The paper establishes sample complexity lower bounds for learning to select cutting planes in branch-and-cut algorithms, showing that learning to minimize tree size or gap closed scores requires as many samples as learning any generic function, and demonstrates near-tight bounds with neural networks on integer programming models.

In the recent years, branch-and-cut algorithms have been the target of data-driven approaches designed to enhance the decision making in different phases of the algorithm such as branching, or the choice of cutting planes (cuts). In particular, for cutting plane selection two score functions have been proposed in the literature to evaluate the quality of a cut: branch-and-cut tree size and gap closed. In this paper, we present new sample complexity lower bounds, valid for both scores. We show that for a wide family of classes $\mathcal{F}$ that maps an instance to a cut, learning over an unknown distribution of the instances to minimize those scores requires at least (up to multiplicative constants) as many samples as learning from the same class function $\mathcal{F}$ any generic target function (using square loss). Our results also extend to the case of learning from a restricted set of cuts, namely those from the Simplex tableau. To the best of our knowledge, these constitute the first lower bounds for the learning-to-cut framework.
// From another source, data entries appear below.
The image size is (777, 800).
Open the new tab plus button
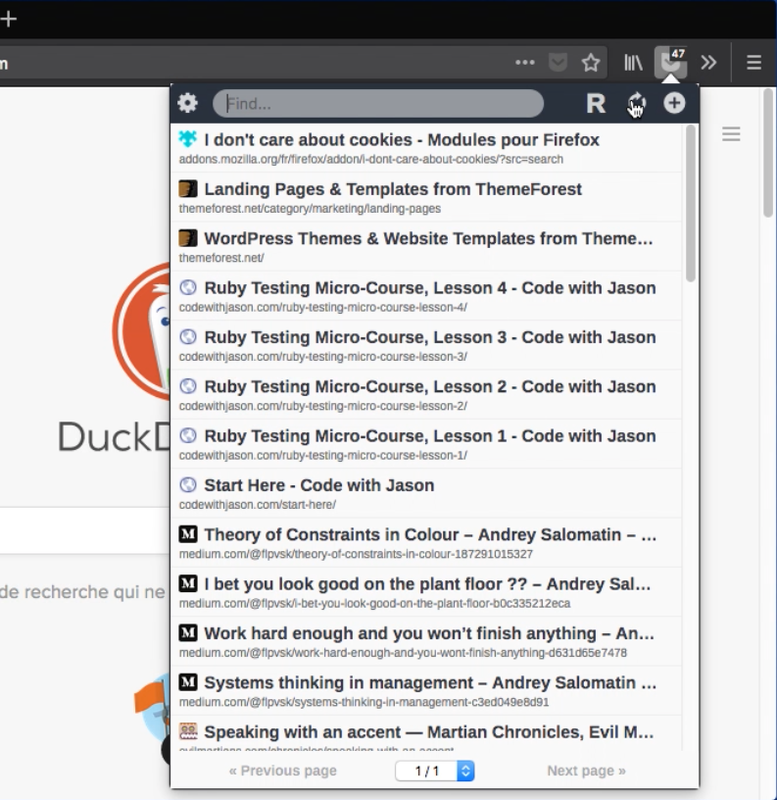coord(8,19)
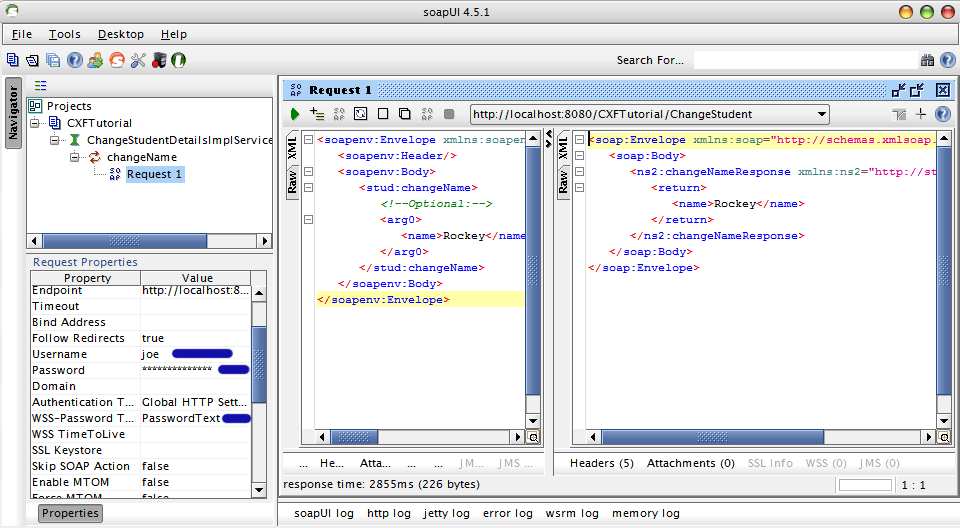This screenshot has width=960, height=528.
Task: Show response Headers (5) tab
Action: point(601,463)
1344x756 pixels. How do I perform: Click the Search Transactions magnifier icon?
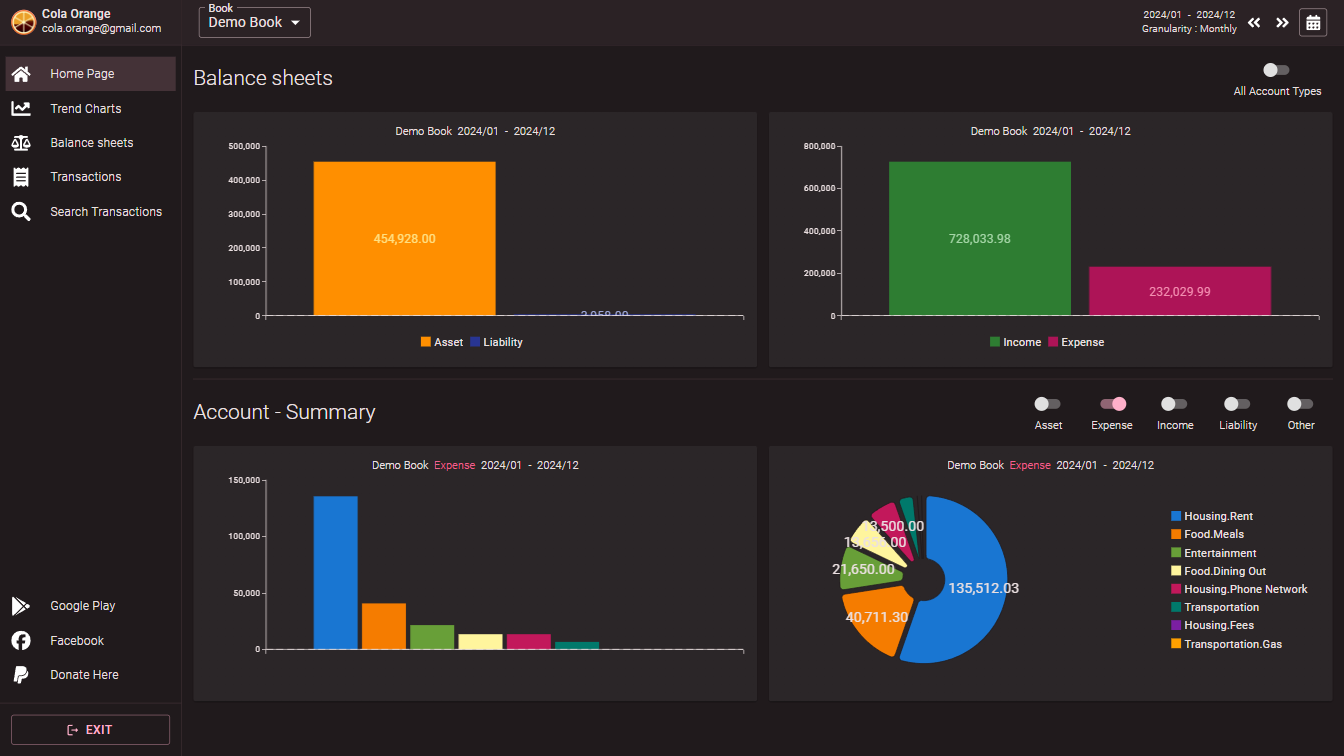(21, 212)
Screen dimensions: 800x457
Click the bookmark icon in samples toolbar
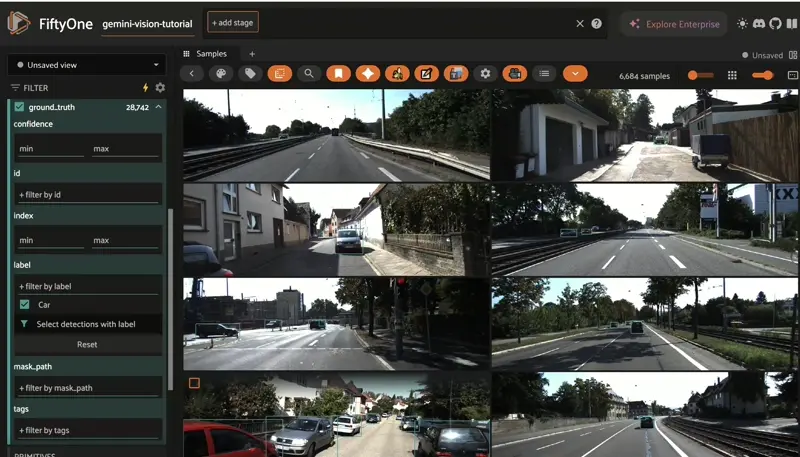pyautogui.click(x=338, y=74)
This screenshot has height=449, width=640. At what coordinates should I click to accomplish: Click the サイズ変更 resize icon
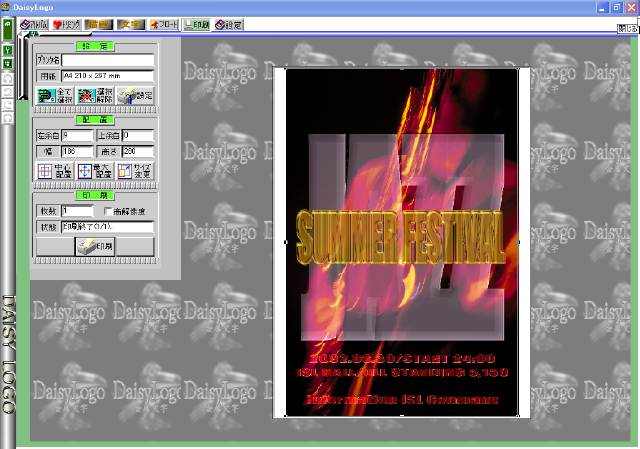[133, 171]
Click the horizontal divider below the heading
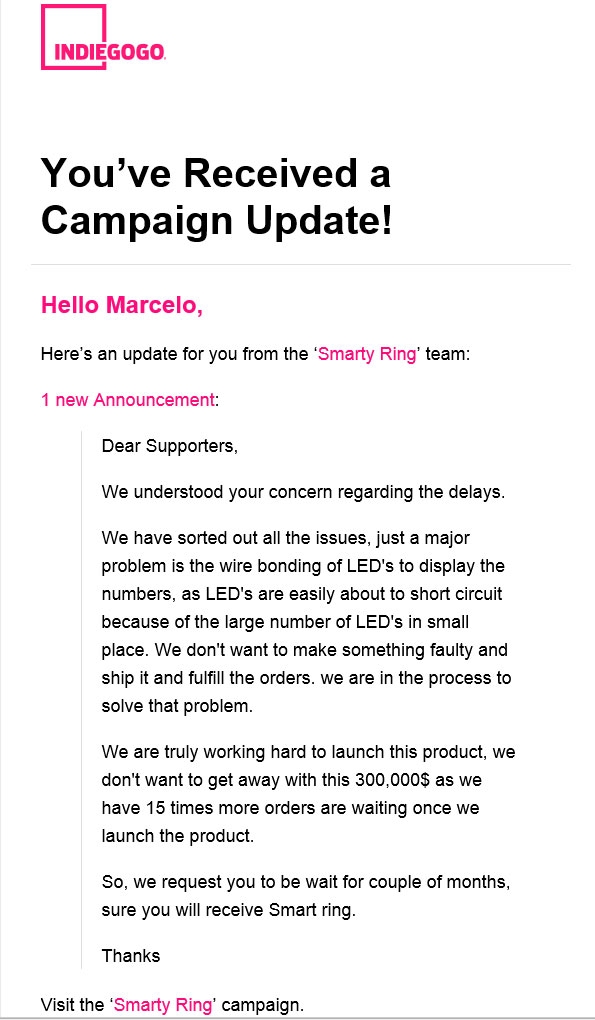Viewport: 595px width, 1020px height. pyautogui.click(x=300, y=265)
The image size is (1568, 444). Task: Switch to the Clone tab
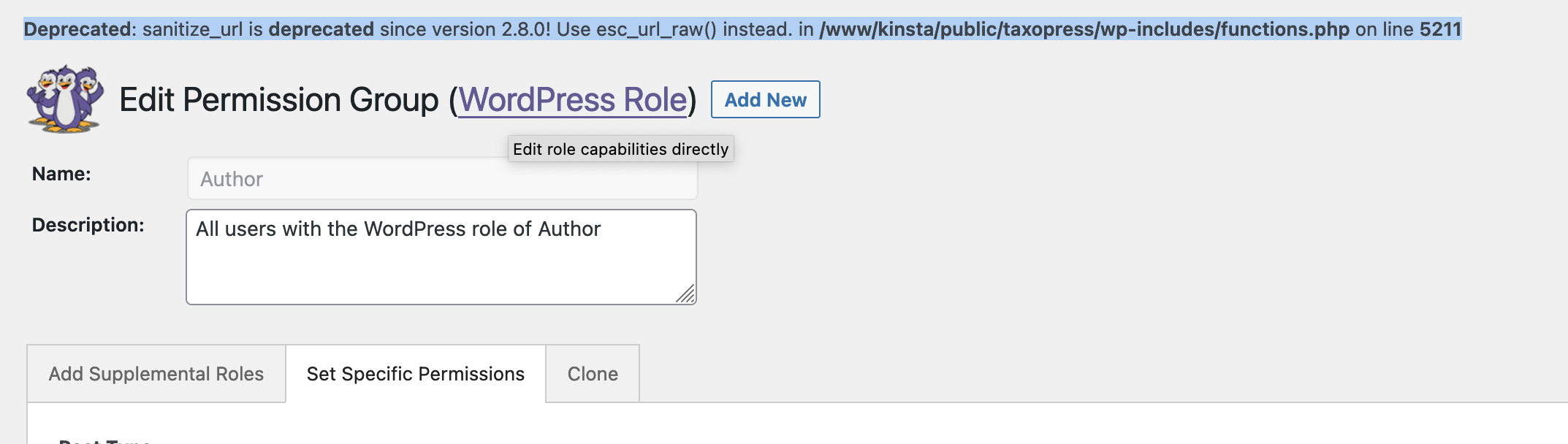click(592, 373)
We compare our bounds to known upper bounds in the case of neural networks and show they are nearly tight. We illustrate our results with a graph neural network selection evaluated on set covering and facility location integer programming models and we empirically show that the gap closed score is an effective proxy to minimize the branch-and-cut tree size. Although the gap closed score has been extensively used in the integer programming literature, this is the first principled analysis discussing both scores at the same time both theoretically and computationally.